The VCS was conceived in 1976 by Joe Decuir, who designed the chip set and the first prototypes; Harold Lee, who had pushed Nolan Bushnell in the direction of consumer electronics with home Pong; and Steve Meyer, who figured out how to make the VCS cost effective.

It was based around the 6507 micro-processor, had 4k of ROM max and 128 bytes of RAM to keep track of scores etc. It had three sound channels that it put out in glorious mono. Its CPU clock speed was 1.19 MHz (the same units as in "a Pentium233 runs at 233 MHz").

The VCS was a great product but Atari didn't have the money to perfect and manufacture it. They would have to merge with a big entertainment company to do this. Eventually Warner Communications executive vice president Manny Gerard made his first acquisition for the company. Gerard later said he saw the VCS in an Atari lab and said, "Holy Shit! This is going to take over the world".
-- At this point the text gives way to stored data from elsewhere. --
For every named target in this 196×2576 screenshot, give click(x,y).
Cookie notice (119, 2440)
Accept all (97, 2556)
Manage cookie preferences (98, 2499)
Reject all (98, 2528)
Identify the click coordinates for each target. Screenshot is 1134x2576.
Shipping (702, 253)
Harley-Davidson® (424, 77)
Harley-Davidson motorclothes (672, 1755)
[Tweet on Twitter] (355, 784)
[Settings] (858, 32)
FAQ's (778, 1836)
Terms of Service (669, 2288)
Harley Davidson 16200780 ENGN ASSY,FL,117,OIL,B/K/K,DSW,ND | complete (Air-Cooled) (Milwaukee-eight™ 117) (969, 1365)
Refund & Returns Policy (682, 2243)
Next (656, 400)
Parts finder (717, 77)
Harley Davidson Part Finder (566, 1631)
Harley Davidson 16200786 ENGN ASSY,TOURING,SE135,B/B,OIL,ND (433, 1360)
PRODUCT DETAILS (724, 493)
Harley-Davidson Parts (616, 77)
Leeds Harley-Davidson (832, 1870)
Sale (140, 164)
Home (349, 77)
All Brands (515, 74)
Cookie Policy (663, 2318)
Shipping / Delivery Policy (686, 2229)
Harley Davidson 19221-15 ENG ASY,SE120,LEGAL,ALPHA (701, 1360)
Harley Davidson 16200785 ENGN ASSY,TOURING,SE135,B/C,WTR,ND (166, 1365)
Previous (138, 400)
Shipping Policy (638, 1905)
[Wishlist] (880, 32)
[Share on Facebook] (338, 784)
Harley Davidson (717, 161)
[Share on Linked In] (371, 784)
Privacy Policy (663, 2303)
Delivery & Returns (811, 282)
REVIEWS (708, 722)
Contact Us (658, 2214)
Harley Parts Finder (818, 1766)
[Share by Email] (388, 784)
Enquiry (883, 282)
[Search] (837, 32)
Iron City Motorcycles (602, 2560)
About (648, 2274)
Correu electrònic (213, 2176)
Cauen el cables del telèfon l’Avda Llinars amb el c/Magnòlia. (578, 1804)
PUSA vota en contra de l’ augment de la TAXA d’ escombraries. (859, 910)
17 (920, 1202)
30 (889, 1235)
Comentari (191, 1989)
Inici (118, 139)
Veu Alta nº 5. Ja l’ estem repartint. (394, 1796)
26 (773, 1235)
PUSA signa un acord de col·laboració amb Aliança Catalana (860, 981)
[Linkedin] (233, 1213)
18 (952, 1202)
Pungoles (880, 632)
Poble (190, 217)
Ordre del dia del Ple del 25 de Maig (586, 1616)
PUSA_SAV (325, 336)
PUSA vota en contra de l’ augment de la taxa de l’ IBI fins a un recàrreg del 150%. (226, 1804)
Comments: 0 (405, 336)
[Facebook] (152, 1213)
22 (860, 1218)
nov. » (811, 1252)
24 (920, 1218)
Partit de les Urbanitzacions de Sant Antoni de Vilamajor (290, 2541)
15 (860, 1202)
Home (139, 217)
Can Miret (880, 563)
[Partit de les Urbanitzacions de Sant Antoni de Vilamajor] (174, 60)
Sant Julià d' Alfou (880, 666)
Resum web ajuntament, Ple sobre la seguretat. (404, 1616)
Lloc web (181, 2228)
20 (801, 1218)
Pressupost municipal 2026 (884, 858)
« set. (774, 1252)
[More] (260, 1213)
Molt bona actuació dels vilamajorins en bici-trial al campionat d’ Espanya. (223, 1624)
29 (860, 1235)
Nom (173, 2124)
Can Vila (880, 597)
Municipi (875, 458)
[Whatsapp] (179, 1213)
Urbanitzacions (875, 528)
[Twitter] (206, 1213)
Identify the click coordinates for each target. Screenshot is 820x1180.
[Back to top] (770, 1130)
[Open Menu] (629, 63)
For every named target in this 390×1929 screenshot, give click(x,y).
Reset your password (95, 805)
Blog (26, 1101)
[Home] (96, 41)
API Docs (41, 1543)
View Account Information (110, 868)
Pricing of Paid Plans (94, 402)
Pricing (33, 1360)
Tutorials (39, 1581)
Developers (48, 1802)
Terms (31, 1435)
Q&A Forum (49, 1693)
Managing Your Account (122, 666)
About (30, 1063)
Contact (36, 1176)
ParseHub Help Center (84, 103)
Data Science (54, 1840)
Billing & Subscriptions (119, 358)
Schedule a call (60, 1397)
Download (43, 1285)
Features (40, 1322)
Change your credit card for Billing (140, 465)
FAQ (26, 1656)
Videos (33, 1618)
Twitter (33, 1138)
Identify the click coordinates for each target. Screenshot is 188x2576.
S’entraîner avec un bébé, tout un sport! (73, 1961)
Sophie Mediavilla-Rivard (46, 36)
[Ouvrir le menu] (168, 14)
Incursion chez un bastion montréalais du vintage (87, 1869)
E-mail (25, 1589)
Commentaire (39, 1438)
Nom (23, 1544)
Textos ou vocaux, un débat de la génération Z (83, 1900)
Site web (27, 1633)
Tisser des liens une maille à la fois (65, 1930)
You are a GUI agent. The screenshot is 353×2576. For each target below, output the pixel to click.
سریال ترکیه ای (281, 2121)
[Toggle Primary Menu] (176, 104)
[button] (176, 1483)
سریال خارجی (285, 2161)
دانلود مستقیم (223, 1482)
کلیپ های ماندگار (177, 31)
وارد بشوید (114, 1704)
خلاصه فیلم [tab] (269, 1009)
With the blessing of Warner boss Steve Ross Atari was bought for $28 million (see Nolan Bushnell article in RETROGAMER 1).

400,000 VCS's were produced and the VCS went on sale in American shops in November 1977 for $200. Although it was an impressive piece of kit it encountered market apathy. Most people had played Pong for six months and then got bored.

This was their image of a TV video game. Atari produced versions of most of their arcade back catalogue for the console. Part of the Combat cart was the arcade game Tank (I love it's option for steerable bullets - reality goes straight out the window). Breakout was given it's first home version, quite a slick game for it's day.

The simple two player shooter Outlaw with its blocky graphics appeared and the earliest of video games Space War also received an outing. VCS Chess blanked the whole screen (sometimes for hours) while it thought of its next move.

The driving game Night Driver used the paddle controllers to good effect. These were colourful and competent versions but they needed the equivalent of a hit to make their product mainstream. They needed this impetus to create excitement to bring video games to the masses. And that, incredibly is what they got.